Of course, there's more than one way to look at the Master's teaching:
If you want to understand something to its depths, first approach it with the mind of a five-year-old. Ask the innocent and obvious questions and make things clear and simple. Through that clarity, you will perceive the depths.That's certainly one way to interpret this teaching of the Jewish Messiah and it fits with the theme of studying the Word and approaching it as a small child would. You start at the surface or in the shallow end of the pool, like a child first learning how to swim. Eventually, depending on the amount of time and effort you put into your swimming though, you could end up in the Olympics or as an oceanographer exploring the ocean's depths.
-Rabbi Tzvi Freeman
"Start Simple"
Chabad.org
However, there's yet another perspective to consider:
Amazement never ceases for the enlightened mind. At every moment it views with amazement the wonder of an entire world renewed out of the void, and asks, "Why is there anything at all and not just nothing?"This is how I tend to understand the words of Jesus (Yeshua). He wasn't necessarily saying that only the young and unsophisticated mind can approach the wisdom of God, but rather, that we should continually strive to see the world around us with fresh eyes, as if experiencing all of Creation for the first time.
-Rabbi Tzvi Freeman
"Wonder"
Chabad.org
The world, indeed the whole universe, is a beautiful, astonishing, wondrous place. -Derek K. Miller (1969-2011)Derek Miller died after a long struggle with cancer, just a few days ago at the age of 41.He leaves behind a wife and two young daughters. He didn't have faith in God and expected, when he died, that would be the end of all things for him. Blackness. Emptiness. Non-existence. No meeting with God.

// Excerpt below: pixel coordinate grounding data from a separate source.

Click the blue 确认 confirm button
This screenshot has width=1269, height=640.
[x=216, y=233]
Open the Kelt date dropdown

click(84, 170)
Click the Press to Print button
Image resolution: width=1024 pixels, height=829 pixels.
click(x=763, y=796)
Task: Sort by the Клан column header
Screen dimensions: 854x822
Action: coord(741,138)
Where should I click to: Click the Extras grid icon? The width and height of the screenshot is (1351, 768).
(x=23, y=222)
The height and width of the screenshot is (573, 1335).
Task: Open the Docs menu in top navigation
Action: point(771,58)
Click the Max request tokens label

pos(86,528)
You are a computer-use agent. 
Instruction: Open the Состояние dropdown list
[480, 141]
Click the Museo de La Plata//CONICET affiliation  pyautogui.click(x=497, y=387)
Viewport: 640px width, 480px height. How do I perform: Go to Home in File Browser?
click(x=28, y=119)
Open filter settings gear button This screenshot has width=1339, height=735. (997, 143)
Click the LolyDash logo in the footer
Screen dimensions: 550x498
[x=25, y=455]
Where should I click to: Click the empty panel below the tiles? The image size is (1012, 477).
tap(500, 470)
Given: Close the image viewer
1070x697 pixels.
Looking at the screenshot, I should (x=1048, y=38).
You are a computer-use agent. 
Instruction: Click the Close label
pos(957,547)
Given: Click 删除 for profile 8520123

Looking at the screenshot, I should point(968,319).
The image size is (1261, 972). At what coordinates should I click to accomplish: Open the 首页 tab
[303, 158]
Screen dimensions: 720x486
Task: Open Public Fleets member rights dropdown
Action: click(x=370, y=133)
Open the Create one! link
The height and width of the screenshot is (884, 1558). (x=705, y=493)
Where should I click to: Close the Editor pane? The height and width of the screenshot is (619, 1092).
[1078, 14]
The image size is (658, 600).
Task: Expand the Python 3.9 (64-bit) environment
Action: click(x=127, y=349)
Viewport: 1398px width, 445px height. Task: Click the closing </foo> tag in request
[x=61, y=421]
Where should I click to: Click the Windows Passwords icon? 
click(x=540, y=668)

Yet, in the face of suffering and anguish, he was able to write those incredible words and to see his environment with the eyes of wonder; the eyes of a child. These are the eyes and the heart that Jesus speaks of when he asked that the children be brought to him. If Derek Miller can see the world this way and yet seemingly not know God, how much more should we experience God's Creation as a child, seeing it every day through the lens of faith?
You cannot separate the mystical from the practical. Each thing has both a body and a soul, and they act as one. Neither can contradict the other, and in each the other can be found.Very young children unreservedly believe in the mystical, the magical, the impossible, in just the same way as they believe in the existence of their parents, their favorite breakfast, and the bed in which they sleep. They accept God and His mercy in exactly the same manner as they accept their father's and mother's love.
-Rabbi Tzvi Freeman
"Mystical and Practical"
Chabad.org
That kind of experience gets lost somewhere along the way, but it doesn't have to stay lost. The mystery of the universe is the fabric by which God weaves our very existence. What we experience with our senses and what we experience as a matter of faith are the same thing. There is no difference, nor should there be a difference.
We can enter a mystical perception of the Creation of God at any time. All we have to do is open our eyes and our hearts the same way a two-year old opens his arms for a hug.
The road is long and often, we travel in the dark.